捌、青木
前回のあらすじ
いざ東●へ。ところがノアとはぐれた。
ノアと合流するために、一旦●の内口から出て、下見がてら自由通路を通り、日●橋口へ向かう。すごい人の数だ。
「おまたせ」
ようやくノアと再開する。
「お疲れ」
そう言う彼女の両手にはなにかのジュースが握られている。
「のむ?」
飲まないわけない。ありがたく受け取って飲む。甘い。
「人がいっぱいいて怖かった」
合流後、●ノ内線東●駅へ向かって歩く。
「これってさ、私がはぐれたことになるの?」
そうだけど、そうだ、と直接言いたくはない。常に見ていなかった俺にも非はある。
「もうはぐれたくない…」
そう言って彼女は俺のリュックのショルダーハーネスの長さ調節の紐を掴む。
ここで手を繋いであげなきゃ男じゃない。でもなあ。俺とノアの関係はそんなんじゃないし、そうなってもいけない気がするし、普通に恥ずかしいし。…手、繋ぎたい。
「ノア、」「ゆーいち、」
同時に互いの名を呼び、気まずくなる。一瞬、動き続ける人の群れの中、二人は固まった。

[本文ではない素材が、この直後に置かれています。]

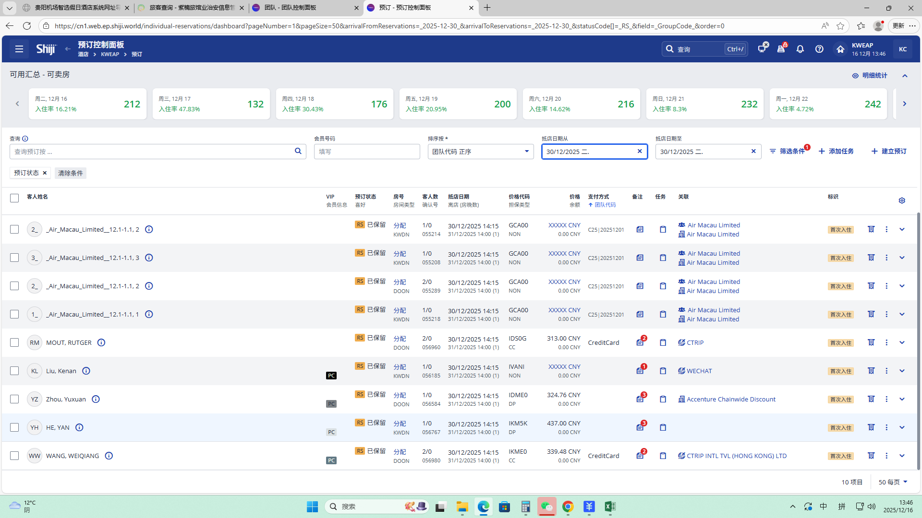This screenshot has width=922, height=518.
Task: Check the select-all checkbox in table header
Action: pos(14,198)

気を取り直して●ノ内線に乗車。霞●関で下車。ノアが事前に行くことを連絡してあるので、国の人が迎えに来てくれている。そのままとある建物のとある部屋へ連れられる。ここから俺は空気となり、国の人とノアとのやり取りをただ聞く。
「それで、どう戸籍を改めるんですか?」
「名字を変えてください」
当初のノアの名字はオキアであったが、今は俺と同じ西峯ということになっている。それを変えるということは書類上俺の家族ではなくなるということだ。何かそうするきっかけがあったのか、聞くに聞けない何かかもしれないし、そんなことないかもしれない。だから、ともまた違うが、深堀りしないでおこう。それにしても、戸籍を好きに弄れるなんて転移者の特権だな。地域の役場ではなく、首都まで来ないといけないが。
「わかりました。何に変更しますか?」
「青木でお願いします」
青木?
あおきあおきあおき…おきあおきあオキア
そういうことか。
「青木ですね。明日には反映されていると思います。しかしなぜ名字を変えたんですか?」
「あー、あのー、私東●大受けたいんですけど、英語のリスニングで前の方に座りたいなって」
これは転移者の特権だな。
「それだけのために…?」
流石に国の人も吃驚か。
「それだけではないけど…」
「では何か?」
「今は言えないです…」
理由をしつこく聞いても答えない。レディに全てを答えさせるなど失礼だ。国の人よ、しつこい男は嫌われるぞ。レディかどうかは関係ないか。
「それから、杖についてですが」
それから、俺達は車に乗せられ、どこかに連れて行かれた。
「ノア、どういうこと?」
「杖の研究もしてもらっているからね。ついでだよ」
オープンキャンパス行けるかな?
①国の人②役人③官僚
なんと呼ぼうか。官僚っていうのもあんまりしっくりこないんですよね。なんとなく。